**LISTED ENTRIES**
_ _ _ _ _ _ _

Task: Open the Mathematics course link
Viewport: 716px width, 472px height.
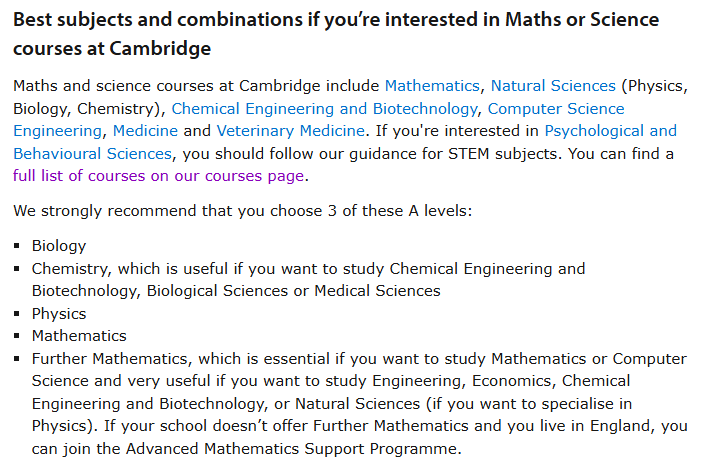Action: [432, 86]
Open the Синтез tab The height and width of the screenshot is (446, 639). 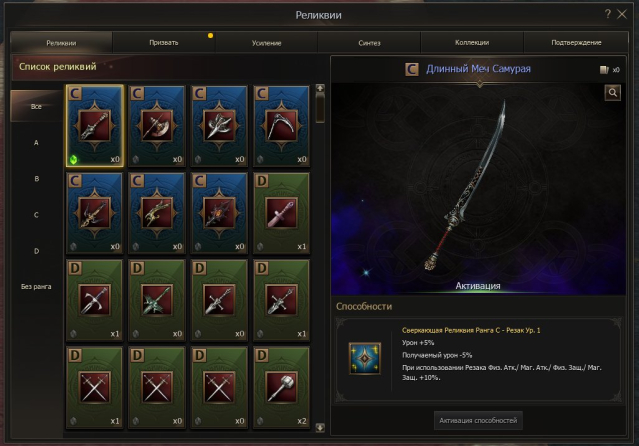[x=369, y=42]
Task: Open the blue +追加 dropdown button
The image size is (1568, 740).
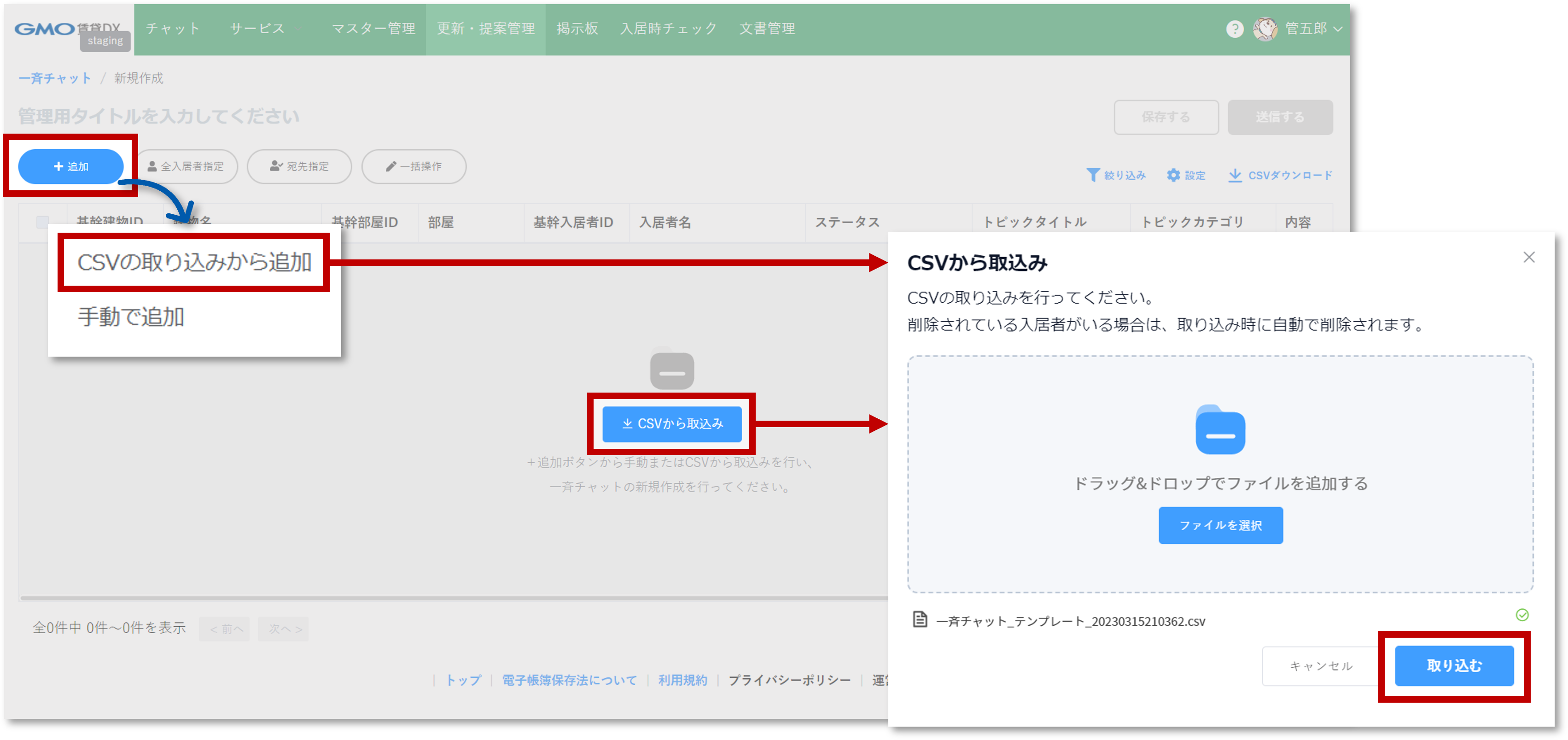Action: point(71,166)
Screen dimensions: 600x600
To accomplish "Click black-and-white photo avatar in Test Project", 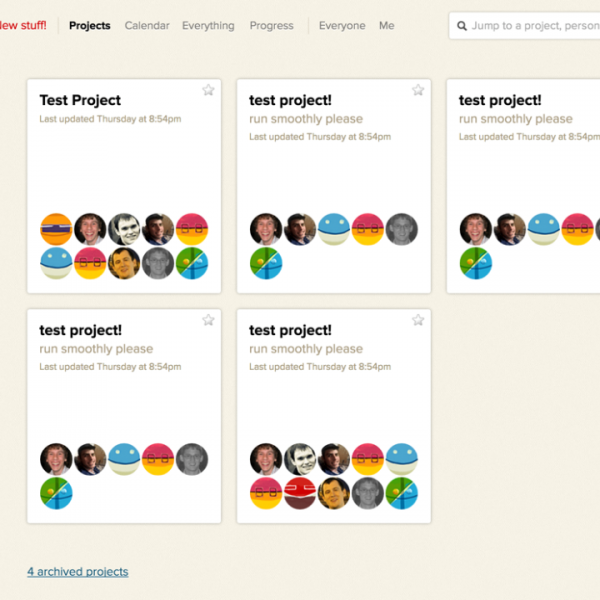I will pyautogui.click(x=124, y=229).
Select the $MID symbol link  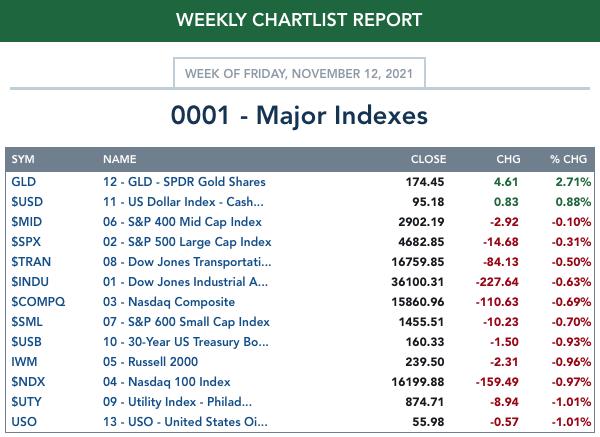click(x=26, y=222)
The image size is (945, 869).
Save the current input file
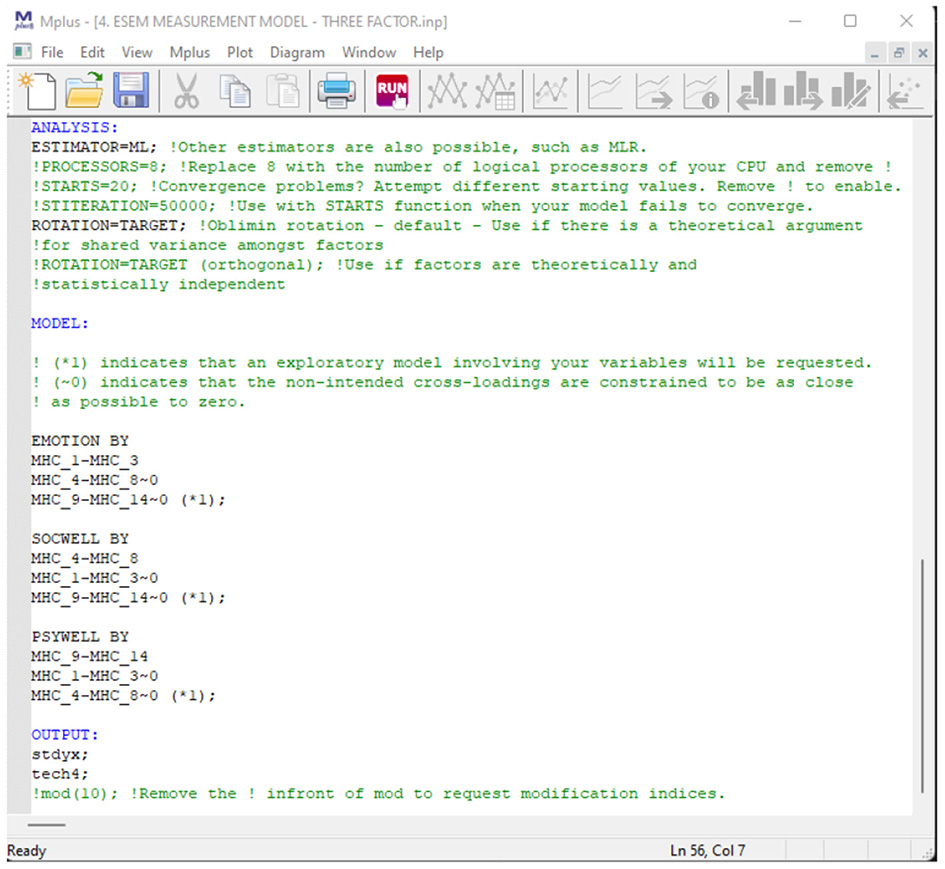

_ _ _ _ _ _ _

Copy out each line of the items above that contains the word "Task". The match is case-sensitive.

Task: Open the Mathematics course link
Task: Open the blue +追加 dropdown button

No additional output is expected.